The local filesystems (ext, tmp, xfs, zfs) will depend on whether you’re on the same login node (or compute node, later on). Networked filesystems (beegfs, cifs, gpfs, nfs, pvfs) will be similar — but may include yourUsername, depending on how it is mounted.

Shared Filesystems

This is an important point to remember: files saved on one node (computer) are often available everywhere on the cluster!

Explore a Worker Node

Finally, let’s look at the resources available on the worker nodes where your jobs will actually run. Try running this command to see the name, CPUs and memory available on the worker nodes:

[yourUsername@gra-login1 ~]$ sinfo -n aci-377 -o "%n %c %m"

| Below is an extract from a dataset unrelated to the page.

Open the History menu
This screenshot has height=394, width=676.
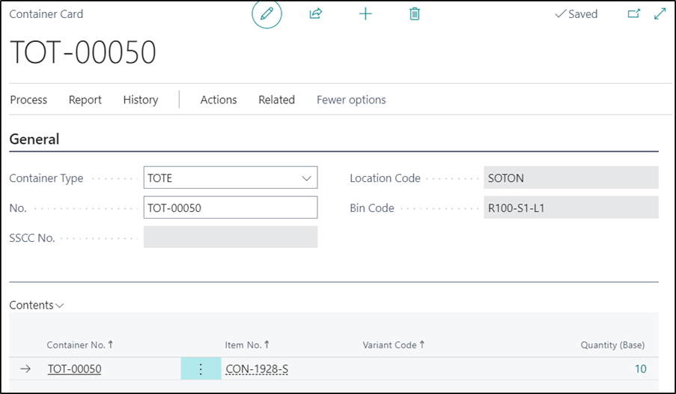141,100
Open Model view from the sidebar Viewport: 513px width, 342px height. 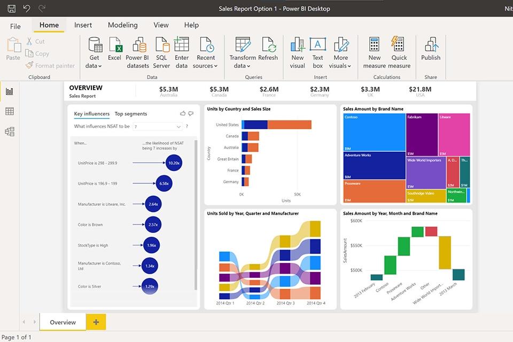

Compare Your Computer, the Head Node and the Worker Node

Compare your laptop’s number of processors and memory with the numbers you see on the cluster head node and worker node. Discuss the differences with your neighbor.

What implications do you think the differences might have on running your research work on the different systems and nodes?

Differences Between Nodes

Many HPC clusters have a variety of nodes optimized for particular workloads. Some nodes may have larger amount of memory, or specialized resources such as Graphical Processing Units (GPUs).

With all of this in mind, we will now cover how to talk to the cluster’s scheduler, and use it to start running our scripts and programs!

Key Points

  • An HPC system is a set of networked machines.

  • HPC systems typically provide login nodes and a set of worker nodes.

  • The resources found on independent (worker) nodes can vary in volume and type (amount of RAM, processor architecture, availability of network mounted filesystems, etc.).

  • Files saved on one node are available on all nodes.